3.2.2 Immunofluorescence

1. 1.

   For immunofluorescence analysis of patient-derived myotubes, prepare cells using 48-well plates.

2. 2.

   Wash cells once in PBS.

3. 3.

   Fix cells using 4% PFA in PBS for 10 min at RT, remove and add PBS. Cells can be stored at 4 °C before proceeding.

4. 4.

   Wash twice in PBS for 2 min each.

5. 5.

   Incubate for 10 min with 0.3% Triton-X100 in PBS for permeabilization.

6. 6.

   Incubate for 30 min with 3% BSA, 0.1% Tween in PBS for blocking.

7. 7.

   Repeat washing step 4.

8. 8.

   Incubate with primary antibodies for 1 h at RT in 0.1% BSA, 0.1% Tween in PBS (see Note 8).

9. 9.

   Repeat washing step 4.

10. 10.

    Incubate with secondary antibodies for 45 min at RT in 0.1% BSA, 0.1% Tween in PBS.

11. 11.

    Repeat washing step 4.

12. 12.

    If biotinylated antibodies were used, incubate with tertiary for 30 min at RT in 0.1% BSA, 0.1% Tween in PBS.

13. 13.

    Repeat washing step 4.

14. 14.

    Counterstain with Hoechst nuclear staining (1:15,000) in PBS for 10 min.

15. 15.

    Remove and add PBS.

16. 16.

    Take images of five random fields with 10× or 20× lens in MYH1E-stained myotubes (see Fig. 2) to calculate the fusion index. The fusion index is determined as the percentage of nuclei present in multinucleated MYH1E-positive cells (>2 nuclei in one cell) with respect to the total number of nuclei.

Fig. 2

Immunofluorescence images of 4 days differentiated MPCs. MPCs were stained with MYH1E (red), MYOGENIN (green), and the nuclei with Hoechst (blue).

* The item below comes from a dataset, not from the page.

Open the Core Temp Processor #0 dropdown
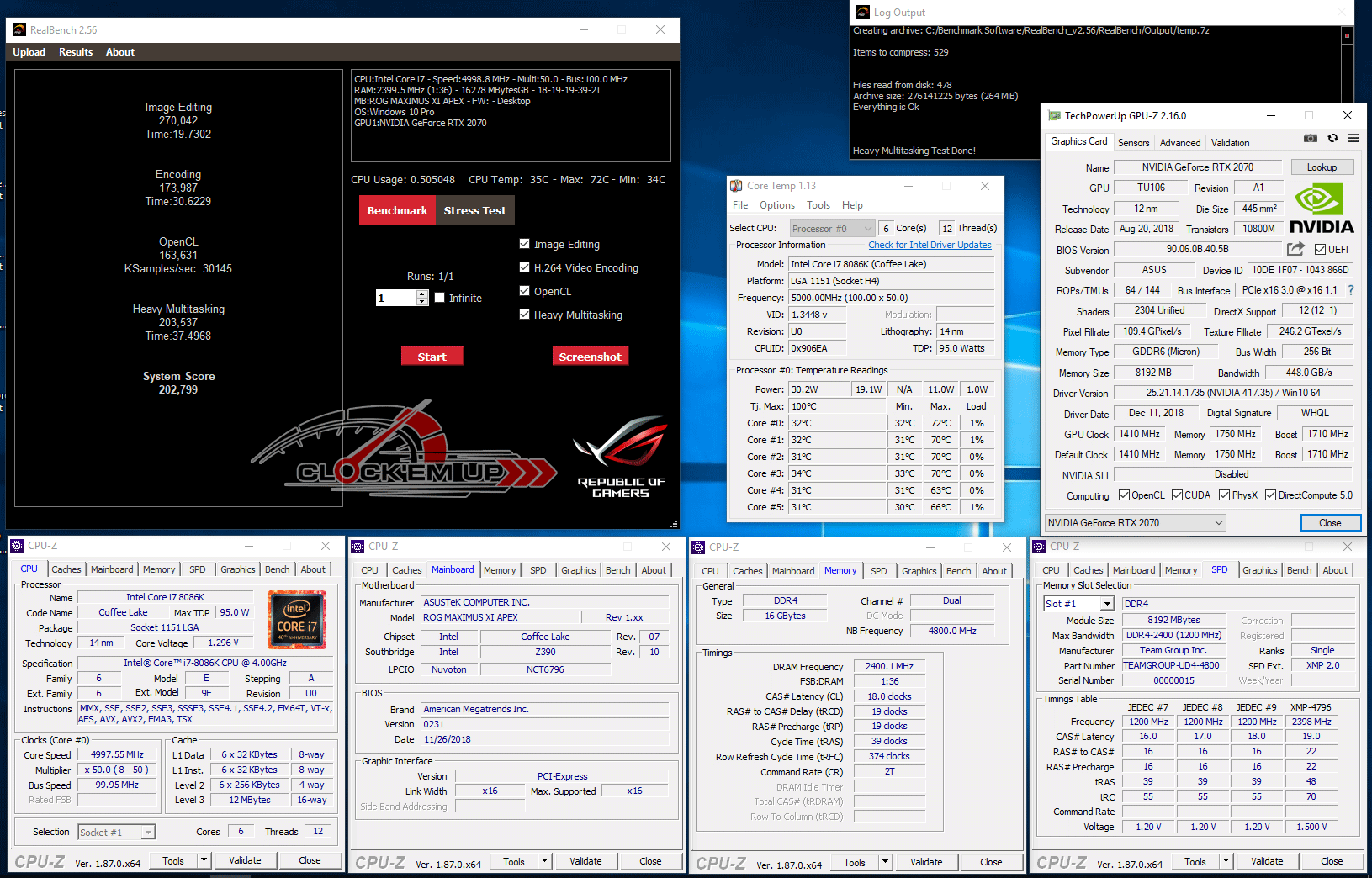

Arrowheads indicate nuclei present in multinucleated myotubes. Scale bar 100 μm

3.2.3 RT-qPCR

1. 1.

   Harvest RNA after 4 days of differentiation using 350 μl of the lysis buffer (or the amount indicated in the first step of the RNA isolation kit) per well of a 12 well-plate.

2. 2.

   Purify RNA following the instructions of the preferred RNA isolation kit.

3. 3.

   Retrotranscribe 300–500 ng of total RNA into cDNA using a cDNA Synthesis Kit.

4. 4.

   Dilute cDNA samples 10× and prepare the qPCR using iTaq Universal SYBR Green Supermix.

5. 5.

   Amplify the cDNA of interest using a Real Time System.

6. 6.

   To analyze alternative splice variants in patient-derived myotubes, we normalize gene expression using each of the following four genes: MYOD, MYOG (Myogenin), LAMP1, and LAMP2 (see Note 9). Gene expression is calculated using the ΔCt method for each housekeeping gene. Thereafter, the average value of the four normalized expression values is calculated.